Micropinion Generation Dataset

Dataset Description

This dataset is based on user reviews from CNET. The reviews are on products from various categories like tv, cell phones, gps etc. You will find two versions of the dataset :- “raw” and “pre-processed”.  The “raw” folder has the original reviews from CNET without any pre-processing (each review is delimited by “$$;”). The “pre-processed” folder contains sentences from the full review section of the reviews.
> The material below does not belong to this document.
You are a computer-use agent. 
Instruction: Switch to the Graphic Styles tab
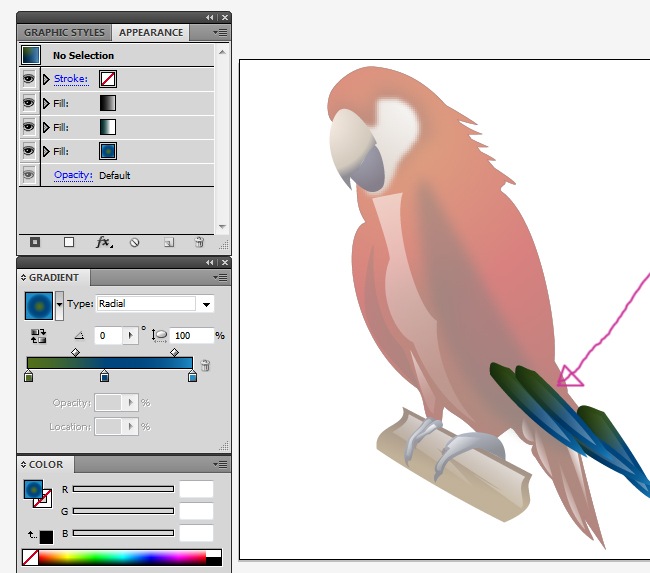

All the pros and cons from the original reviews are omitted in this version and this was the version used for summarization (See Section 5.1 of paper).  In addition in the pre-processed version, a simple sentence splitter was used to split the review texts into different sentences.


Citing Dataset

If you use this dataset for your own research please cite the following to mark the dataset:

Ganesan, K. A., C. X. Zhai, and Evelyne Viegas, Micropinion Generation: An Unsupervised Approach To Generating Ultra-Concise Summaries Of Opinions“, Proceedings of the 21st International Conference on World Wide Web 2012 (WWW ’12).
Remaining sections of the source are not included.